In the Barbados travel text, what hangs from the wrists of the bronze statue at Emancipation Circle?

▶ Page text
=====

Once I was done, I knew I wanted to head down the eastern side of the island having come up the west. What I did not know was that the road was going to slam me into what is honestly one of the best views in the western hemisphere. It comes up on suddenly. You drive along going up a hill, minding your own business, listening to the BBC talking about Syrian peace talks, then in an instant,


The view from Cherry Tree Hill. I find cherry trees everywhere I go!

you crest a hill and the whole eastern shore of the island is hey presto spread out before you from atop a high hill. There is a little pull over and I jumped out of the car. Clearly people picnic here judging from the hundreds of chopped coconuts and the stacked push carts of the now off duty vendors. Either the rain or the lateness of the day though left me with the place to myself, so I climbed up a very steep trail to see if the view was better a bit higher and off the road. It actually wasn’t, but something about getting off the road and into the fields made me think about all the Africans, Irishmen, Indians, and others for whom this place was a living hell, a purgatory, a prison with no hope of escape. Seeing the hills, the shore, and sea in that light brings home the loneliness, sorrow, and misery that is so much a part of the history of this place and others like it. Earlier on my drive, I had seen the statue at Emancipation Circle—a bronze of a man standing up in a pose much like the old Massachusetts’s seal, but with broken chains hanging from his wrist manacles.


Emancipation Circle

It is a good memorial—and seeing from this perch just how small and inescapable was this Barbados drove home what had been at stake. The emancipation statue is a remarkable thing—even though drivers whiz around it all day long presumably without remarking. We in the US are now in the midst of our own debates about statues and for the life of me I could not think of a single monument like this one. I assume that is a failing of mine, but nevertheless, I think American monument makers have made it easy for me to not recall one. We have though used considerable bronze to commemorate some aspects of, and characters from slavery’s story in almost all southern cities—but none, or at least very few, have hands with the chains broken. Curious that. I am not for the removal of Confederate monuments outright, but then again, I am a preserver and not a remover by nature and by professional inclination, so my impulse to leave them in place needs to be seen (and appropriately devalued) in light of that fact. But recontextualizing would certainly be a very good thing. What does a metal Robert E. Lee mounted a-top a metal Traveler look like if they was surrounded by castings of the emancipated? What if the base of the statue was fitted with a giant manacle or one of those pronged collars designed to make it impossible for the poor wearer to move about or lie down? It is a discussion long overdue.

The sun was setting as I drove home. The cyclist are out at the starts and ends of the days and I was so full of jealousy when I had to pass a few pace lines and group rides. These are the serious miles riders with good bikes, helmets, lycra, and lights—my people! The roads are very rough and the guy at the cycle shop said that it was an increasing problem for riders. The government here is suffering financial problems. Barbados’s economy is almost entirely tourism-based, and as the word economy slowed down, people stopped coming here. One manifestation of the problem is that there is not money to repair and maintain roads–and you can really see it everywhere you go.

=====

▶ Extracted records
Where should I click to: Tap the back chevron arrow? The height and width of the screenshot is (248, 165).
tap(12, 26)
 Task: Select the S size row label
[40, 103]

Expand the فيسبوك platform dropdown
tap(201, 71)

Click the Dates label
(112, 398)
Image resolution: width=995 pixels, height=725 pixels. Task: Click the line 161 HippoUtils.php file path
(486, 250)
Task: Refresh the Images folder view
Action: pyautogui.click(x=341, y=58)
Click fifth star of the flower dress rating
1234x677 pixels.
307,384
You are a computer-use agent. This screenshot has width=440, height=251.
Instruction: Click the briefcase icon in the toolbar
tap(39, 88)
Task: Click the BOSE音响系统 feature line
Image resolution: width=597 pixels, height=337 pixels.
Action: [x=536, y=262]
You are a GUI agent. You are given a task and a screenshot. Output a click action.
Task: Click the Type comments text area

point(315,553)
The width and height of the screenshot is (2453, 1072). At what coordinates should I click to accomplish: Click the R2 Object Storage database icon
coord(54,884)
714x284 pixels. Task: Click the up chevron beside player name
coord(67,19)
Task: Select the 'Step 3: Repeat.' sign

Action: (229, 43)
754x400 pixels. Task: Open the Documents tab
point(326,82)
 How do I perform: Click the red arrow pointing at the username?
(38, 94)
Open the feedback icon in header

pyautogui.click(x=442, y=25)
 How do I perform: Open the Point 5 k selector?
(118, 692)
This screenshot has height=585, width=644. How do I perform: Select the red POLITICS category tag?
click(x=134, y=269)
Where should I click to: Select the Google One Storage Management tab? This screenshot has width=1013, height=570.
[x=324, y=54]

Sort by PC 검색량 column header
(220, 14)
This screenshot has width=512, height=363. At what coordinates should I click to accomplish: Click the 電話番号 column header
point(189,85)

=====

▶ Task output
Broken chains hang from the figure's wrist manacles.